The incoming trio of riders--Hurley, Hunt and Betty--were almost opposite the Grub Stake as Tolley emitted these words. In a flash the mining man was out of the saddle and standing in front of the startled Tolley.
"What do you mean, you miserable scoundrel?" demanded Joe in so threatening a tone that Tolley fell back against the side of the building again. "What do you mean about Dick Beckworth?"
Hunt had spurred his own horse nearer. He feared Joe would do something rash. The rolling, bloodshot eye of the divekeeper expressed fear of the other; but he was too much enraged to call caution to his aid at that moment.
"I mean what I say," he rumbled. "You don't know it, and nobody else in Canyon Pass, I reckon, knows it but me. But I know that derned crazy gal was the cause of Dick Beckworth's end. And a mean end it was."
"Dick the Devil, _dead_?"
"That's what he is," said Tolley with less vehemence. He sensed that it would not be wise to be so vociferous with Joe Hurley's eyes glaring into his own. "Dick come to a mighty mean end. I seen it; but I didn't know what it meant."
"It's more likely you killed him, Tolley--if he's dead. Or did you have him gunned by Tom Hicks or some other of your friends?" demanded Hurley sharply.
"I never! Poor Dick wasn't expectin' nawthin', I allow. That crazy gal----"
"Be blamed easy how you bring Nell's name into this," muttered Hurley, his hand upon the butt of his own gun.

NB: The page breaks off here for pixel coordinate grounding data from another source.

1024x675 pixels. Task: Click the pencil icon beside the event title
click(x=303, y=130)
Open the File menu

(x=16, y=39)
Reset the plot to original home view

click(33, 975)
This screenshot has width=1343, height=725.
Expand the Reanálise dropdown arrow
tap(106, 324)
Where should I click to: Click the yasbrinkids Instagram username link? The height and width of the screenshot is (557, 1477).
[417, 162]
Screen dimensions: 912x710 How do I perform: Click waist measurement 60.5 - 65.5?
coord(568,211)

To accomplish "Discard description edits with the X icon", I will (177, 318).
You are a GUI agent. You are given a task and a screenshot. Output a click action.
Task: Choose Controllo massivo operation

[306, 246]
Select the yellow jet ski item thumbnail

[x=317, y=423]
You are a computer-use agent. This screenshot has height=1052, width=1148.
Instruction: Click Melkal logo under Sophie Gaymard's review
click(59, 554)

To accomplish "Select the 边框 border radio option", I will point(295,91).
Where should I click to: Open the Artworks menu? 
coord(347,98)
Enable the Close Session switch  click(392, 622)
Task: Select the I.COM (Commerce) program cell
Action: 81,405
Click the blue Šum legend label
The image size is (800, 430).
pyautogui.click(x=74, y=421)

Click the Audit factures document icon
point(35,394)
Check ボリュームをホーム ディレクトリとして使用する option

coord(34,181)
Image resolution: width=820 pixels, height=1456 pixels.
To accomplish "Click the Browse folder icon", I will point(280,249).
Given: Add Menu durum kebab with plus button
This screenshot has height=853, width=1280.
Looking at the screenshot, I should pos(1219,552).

Hunt leaned from his saddle and laid his hand upon his friend's shoulder. Hurley did not look back--he knew better, for there was likewise a gun at Boss Tolley's belt.
"All right, Willie," the mining man said. "Let's listen to what this rat has to say. But be blame careful, Tolley, that you don't raise your voice too high. If you do, I'll certainly maul you a pile."